The glymphatic system, named as a portmanteau of glia and lymphatic, is an interface for fluid exchange between CSF and the interstitial space first characterized in 2012 [31,57]. This exchange occurs as CSF moves through the subarachnoid space, to the Virchow-Robin space ensheathing penetrating arteries, and eventually to the basal lamina of astrocyte process end feet that surround the vascular capillaries and the neurovascular unit [33]. The basal lamina is a complex extracellular matrix comprised of laminins, collagens, and many other glycoproteins. The organization of proteins within the basal lamina, as well as the presence of highly charged molecules, offer little resistance to fluid flow from the Virchow-Robin space. Another critical element of the glymphatic system is the polarized expression of aquaporin-4 (AQP4) on astrocytic endfeet. Genetic deletion of AQP4 in mice reduces interstitial solute clearance by approximately 70%, demonstrating that astrocytes are crucial mediators of fluid influx from the CSF to the interstitial space [25,31]. The forces governing fluid flow in the interstitium are still unclear, but most evidence suggests that a combination of osmotic forces, hydrostatic pressure gradients, and arterial pulsatility is likely involved [67]. Ultimately, the molecular content of interstitial fluid flows towards perivenous and perineuronal spaces where it reenters the CSF and either recirculates or egresses through one of the four known CSF outlets: dural meningeal lymphatic vessels, perineural sheaths of cranial nerves, the choroid plexus, or arachnoid granulations [11,24,31,46,57,75]. The novelty of the glymphatic system presents an important opportunity to reassess hypotheses of neurological and neurovascular diseases in light of how they could be affected by glymphatic disruption.

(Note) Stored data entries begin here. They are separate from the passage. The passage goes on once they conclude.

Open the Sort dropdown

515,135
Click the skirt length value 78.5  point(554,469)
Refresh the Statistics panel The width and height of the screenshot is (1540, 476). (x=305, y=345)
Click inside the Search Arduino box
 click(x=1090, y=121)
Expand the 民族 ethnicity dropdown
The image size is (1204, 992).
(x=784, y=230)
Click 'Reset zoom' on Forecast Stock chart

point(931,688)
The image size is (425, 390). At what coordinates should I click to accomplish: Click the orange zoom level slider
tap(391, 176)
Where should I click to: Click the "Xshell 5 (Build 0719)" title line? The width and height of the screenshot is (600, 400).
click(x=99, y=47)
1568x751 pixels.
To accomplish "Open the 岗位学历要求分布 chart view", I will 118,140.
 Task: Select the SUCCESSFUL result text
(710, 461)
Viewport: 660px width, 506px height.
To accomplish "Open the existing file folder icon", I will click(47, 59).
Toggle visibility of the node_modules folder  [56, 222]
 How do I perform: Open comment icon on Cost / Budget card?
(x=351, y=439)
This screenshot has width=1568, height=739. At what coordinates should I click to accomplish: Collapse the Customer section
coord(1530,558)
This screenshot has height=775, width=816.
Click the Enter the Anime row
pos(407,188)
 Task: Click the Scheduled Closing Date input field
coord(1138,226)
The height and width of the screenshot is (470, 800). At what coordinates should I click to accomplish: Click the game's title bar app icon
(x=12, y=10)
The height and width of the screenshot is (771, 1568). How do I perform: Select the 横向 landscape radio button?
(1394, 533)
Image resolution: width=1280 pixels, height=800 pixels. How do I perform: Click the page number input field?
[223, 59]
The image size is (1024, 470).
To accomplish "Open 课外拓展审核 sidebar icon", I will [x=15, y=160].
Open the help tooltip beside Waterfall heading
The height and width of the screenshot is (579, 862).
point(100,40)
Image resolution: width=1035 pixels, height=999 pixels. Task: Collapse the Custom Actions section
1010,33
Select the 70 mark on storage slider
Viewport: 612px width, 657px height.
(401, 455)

BAVMs interfere with the formation of local glymphatic channels due to absent capillaries and malformed surrounding tissue. BAVMs often have decreased pericyte coverage, as they are often large and unstable [72]. Pericytes, in addition to secreting extracellular matrix proteins to the basal lamina, are also critical mediators of astrocyte AQP4 expression [25]. Mice lacking functional PDGF-B have reduced pericyte coverage and AQP4 expression [9]. Dysregulated AQP4 expression is likely to impair CSF influx to the interstitial space near BAVMs, although this remains to be tested experimentally in a BAVM model. Pericytes are also the primary source of platelet-derived growth factor receptor β (PDGFRβ) [16]. Histological analysis has demonstrated that PDGFRβ is downregulated in BAVMs, consistent with decreased pericyte coverage. Lack of PDGFRβ signaling can disrupt glymphatic flow. Mice lacking the ligand for PDGFRβ exhibit impaired development of the glymphatic system, which persists throughout adulthood [53]. The functional consequences of glymphatic disruption within BAVMs are unknown, in part, due to the novelty of the glymphatic system. Hydrocephalus is a known feature of BAVM pathology due to inhibited CSF flow [23]. However, what has predominantly been attributed to mass effect could also be affected by glymphatic flow [41,58]. Inflammatory and metabolic waste products are cleared through the glymphatic system, including amyloid β proteins [31]. Future studies are warranted to investigate glymphatic involvement in the accumulation of pro-inflammatory and angiogenic factors mediating BAVM pathology.

Conclusion

Recent progress in the understanding of CNS fluid dynamics and glymphatic pathways have revealed important implications for BAVM pathology and treatment. Advances in imaging and research protocols allow for more sensitive, non-invasive methods of studying BAVM hemodynamics. This may allow for further understanding of patient-specific flow patterns. In addition, key advancements in understanding angioarchitectural and hemodynamic changes of BAVMs after obliteration warrant further investigation of the relationship between BAVMs and the glymphatic system to potentially decrease risk for treatment complications.